◆ **What the task asks**
State the count of lines below featuring the word "naar", and write nothing further.

[Stored dataset items]
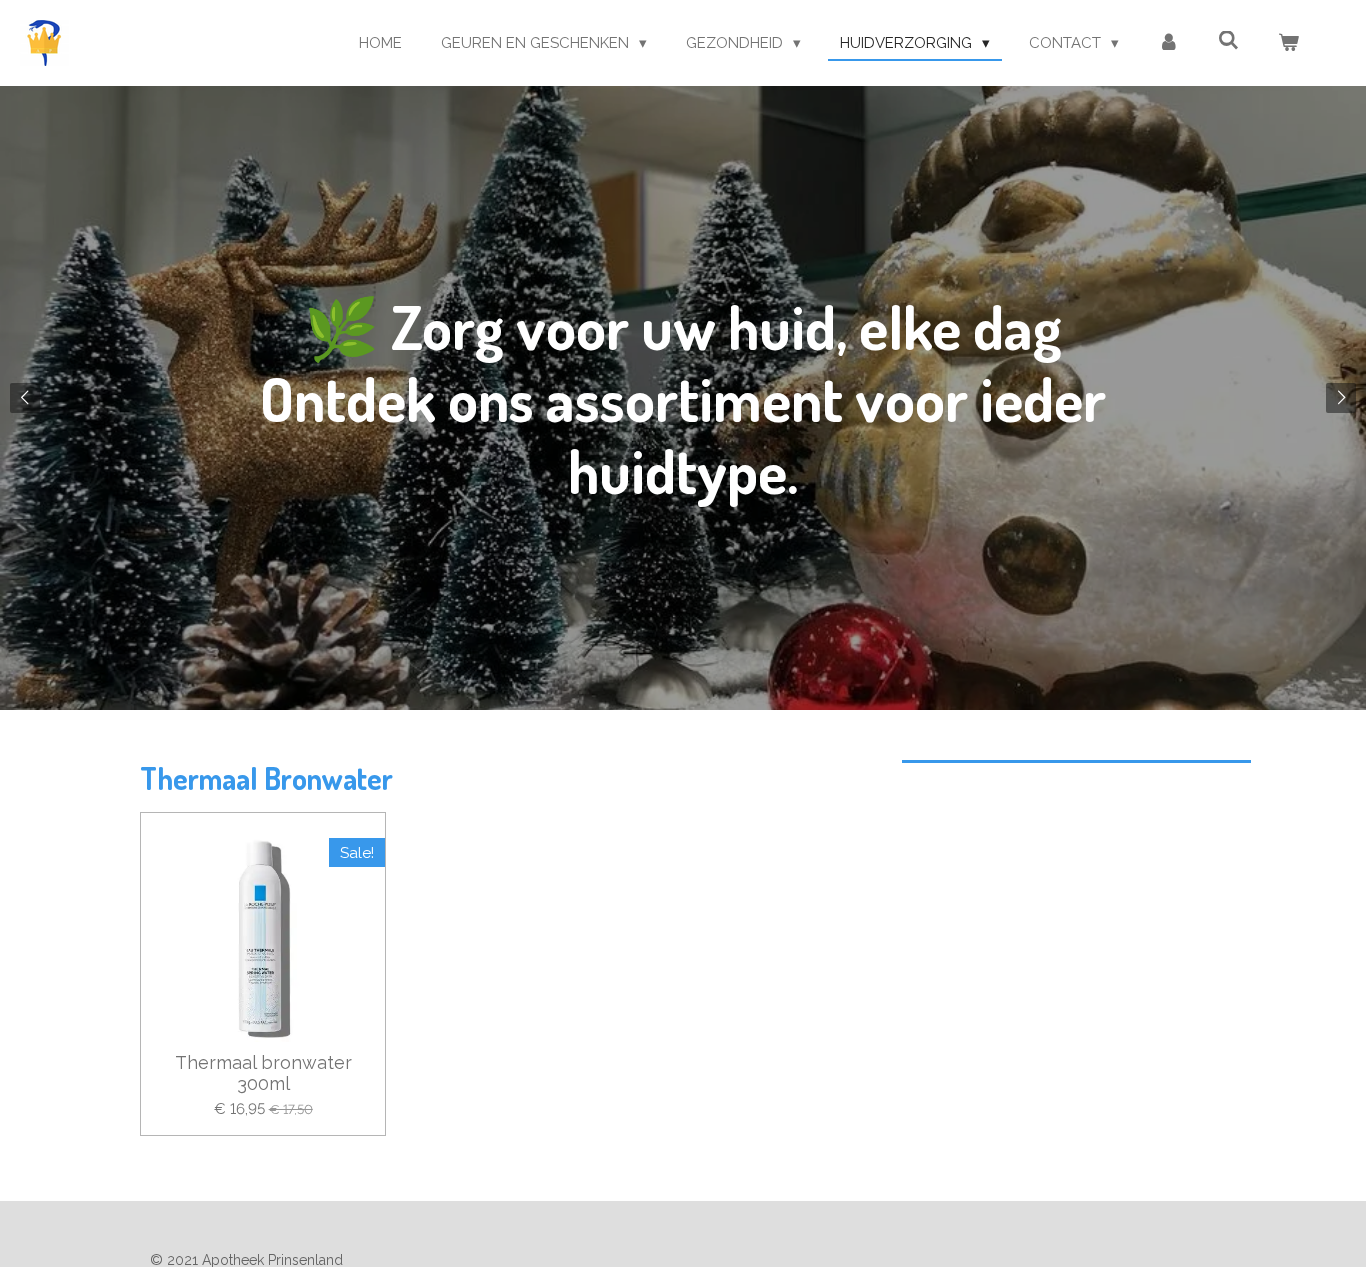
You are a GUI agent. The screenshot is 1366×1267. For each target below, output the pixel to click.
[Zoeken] (1228, 41)
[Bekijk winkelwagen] (1288, 43)
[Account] (1168, 43)
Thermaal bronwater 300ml (263, 1073)
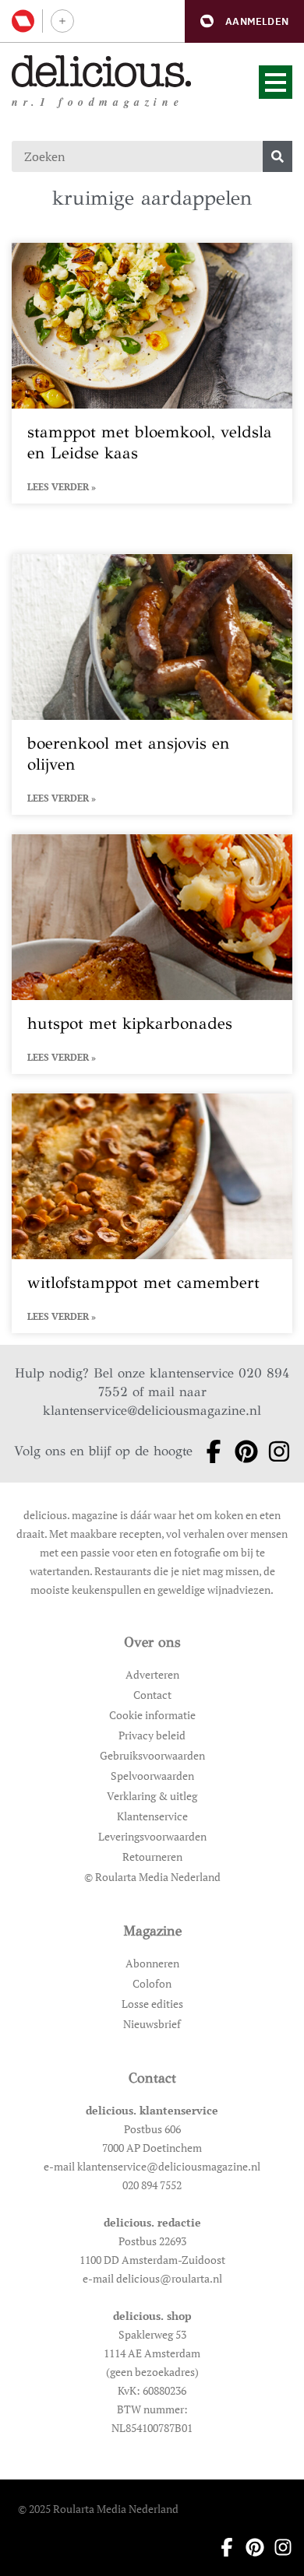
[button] (244, 21)
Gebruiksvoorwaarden (152, 1755)
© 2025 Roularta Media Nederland (98, 2508)
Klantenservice (152, 1816)
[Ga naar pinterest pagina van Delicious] (241, 1451)
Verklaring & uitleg (152, 1795)
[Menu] (275, 82)
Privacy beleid (152, 1735)
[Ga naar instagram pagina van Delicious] (274, 1451)
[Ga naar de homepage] (102, 71)
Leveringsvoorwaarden (152, 1836)
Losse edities (152, 2003)
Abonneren (152, 1963)
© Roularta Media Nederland (152, 1876)
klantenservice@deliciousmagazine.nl (152, 1410)
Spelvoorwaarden (152, 1775)
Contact (152, 1694)
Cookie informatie (152, 1714)
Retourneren (152, 1856)
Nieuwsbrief (152, 2023)
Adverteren (152, 1674)
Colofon (152, 1983)
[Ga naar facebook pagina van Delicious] (209, 1451)
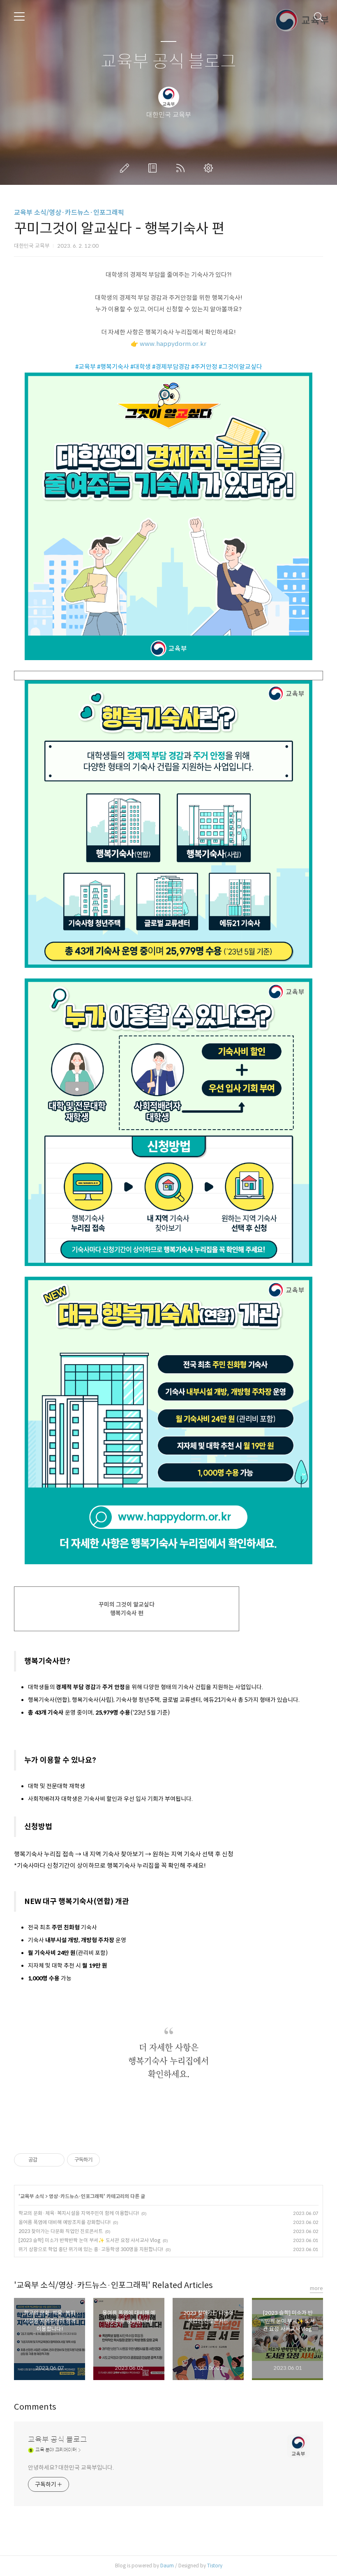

◆ **Answer below**
4